Primo, per il suo linguaggio e per la struttura stessa delle frasi musicali; linguaggio sfumato e dolcissimo fatto di impasti orchestrali generalmente omogenei e mai in contrapposizione drammatica tra loro, capace di evocare profondissime sensazioni mentali cui si adeguano successivamente le emozioni, delicatamente poggiate su di esse , intrecciate ma distinte; le frasi musicali poi, sempre molto articolate e generalmente assai lunghe e complesse , vedono la componente archetipica raramente stagliarsi

solitaria, ma quasi sempre avviluppata a quella rielaborativa, e ciò forma il tratto caratteristico della musica brahmsiana, ma ne delimita gli effetti che risultano quasi mai dirompenti. Anche nei momenti più impegnati e drammatici (come ad es. nell’”Ouverture Tragica”) la frase inizialmente netta viene successivamente rielaborata mentalmente e come assimilata, per proseguire secondo logiche espressive di grande vigore strutturale, ma con perdita di immediatezza e di emotività.

Secondo, per la differente identificazione con l’oggetto compositivo, che in Brahms è continuamente coscientemente filtrata dai moti dell’anima, mentre in Dvoràk c’è sempre distinzione tra momenti “coscienti” e marcati da vibrazioni intime, e momenti autorivelantisi, che utilizzano l’anima del Compositore solo come mezzo medianico di supporto alla loro autonoma estrinsecazione; conosceremo ben presto questo secondo tipo di identificazione, ad esempio in molte opere di Debussy (“La mer” , i “Trois nocturnes”) .

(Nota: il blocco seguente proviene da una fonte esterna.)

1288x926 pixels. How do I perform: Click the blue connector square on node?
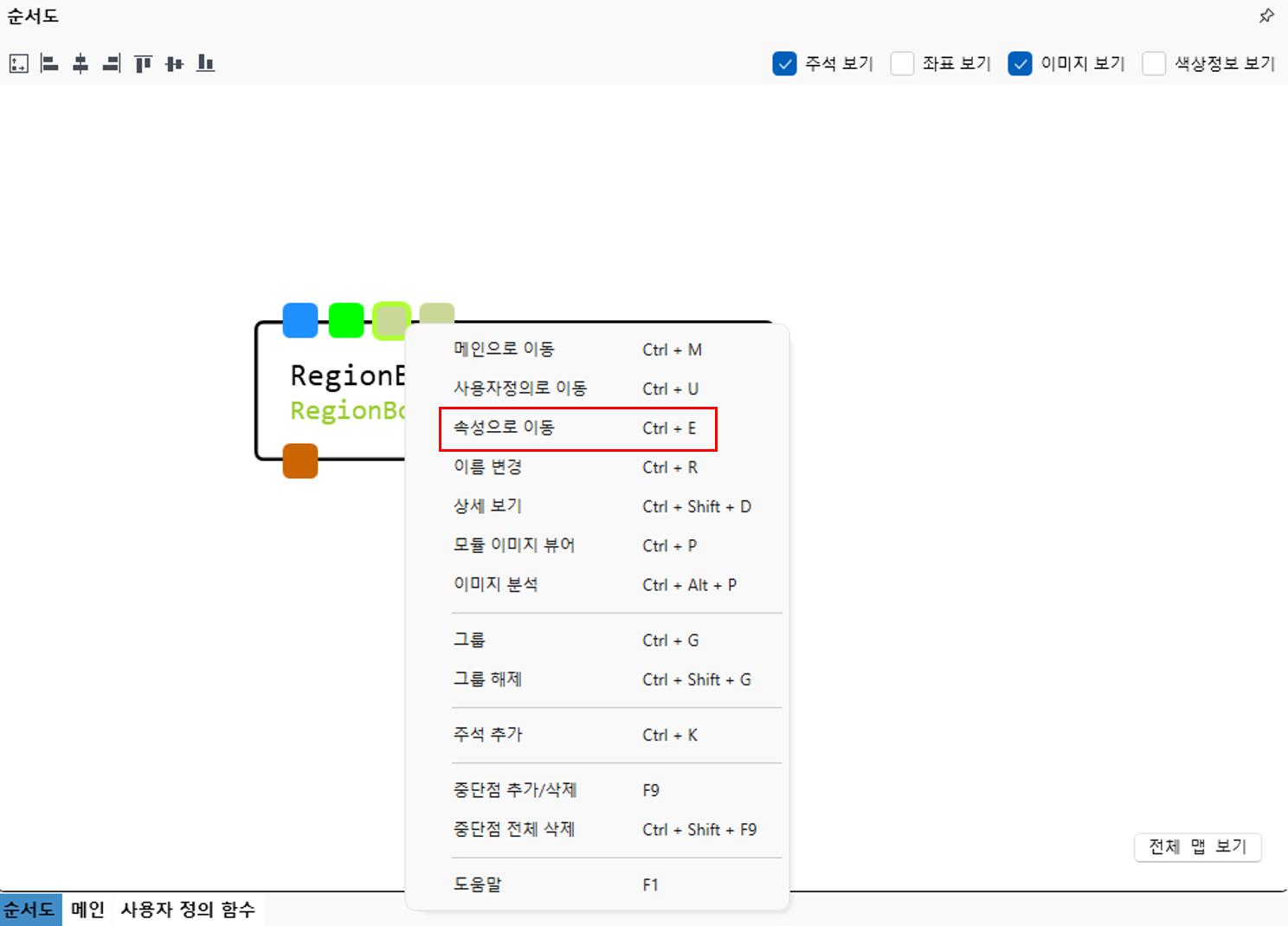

(9) – questo fatto permette a molti Critici musicali italiani di snobbare” la stagione delle Scuole Nazionali limitandola ad un episodio meramente marginale nel corso della evoluzione del pensiero musicale, nonchè di atteggiarsi a puristi per non aver conosciuto la “contaminazione” da queste provocata; si sentono quindi, perchè esenti dal “peccato originale”, in diritto di pontificare sulle interpretazioni di Direttori d’Orchestra e sulle scelte di Direttori Artistici ! Chiediamo perdono al mondo per il loro atteggiamento, perchè non sanno quel che si dicono. Ben diverso sarebbe stato il loro comportamento se l’Italia avesse avuto una Scuola Nazionale Romantica.

(10) – Si possono pensare le strutture musicali come costituite da una struttura base di riferimento, formata da un archetipo di respiro (o da una sua rielaborazione), all’interno della quale compaiono archetipi numerici, ritmici, logici, emozionali. Ogni complesso di due note distanti un semitono decrescente e non segnate ritmicamente può costituire archetipo di dolcezza, che può divenire via via più “aspra” se le note distano più di un semitono. Se le note sono molto segnate ritmicamente possono costituire archetipo di pianto convulso, o di ansia, o di terrore, o altro; se invece il segno ritmico è debole, l’archetipo può essere di pianto disteso, o di tristezza, o di serenità; gli archetipi di forza e di ineluttabilità hanno loro caratteristiche ben riconoscibili. Ogni complesso di più di due note di altezza crescente (decrescente) può costituire archetipo di salita (discesa) con eventuale rielaborazione. Ogni gruppo di note “che tornano su se stesse” può costituire archetipo di dubbio (se le note sono molto vicine tra loro, di solito un semitono); se invece le note sono più lontane tra loro (un tono o più), possono formare archetipo di domanda (o domanda-risposta se i gruppi sono due, con concatenazione logica); possono esservi anche qui rielaborazioni degli archetipi, a variarne e modularne l’espressività. Gli studi per individuare nuovi archetipi sono tuttora in corso.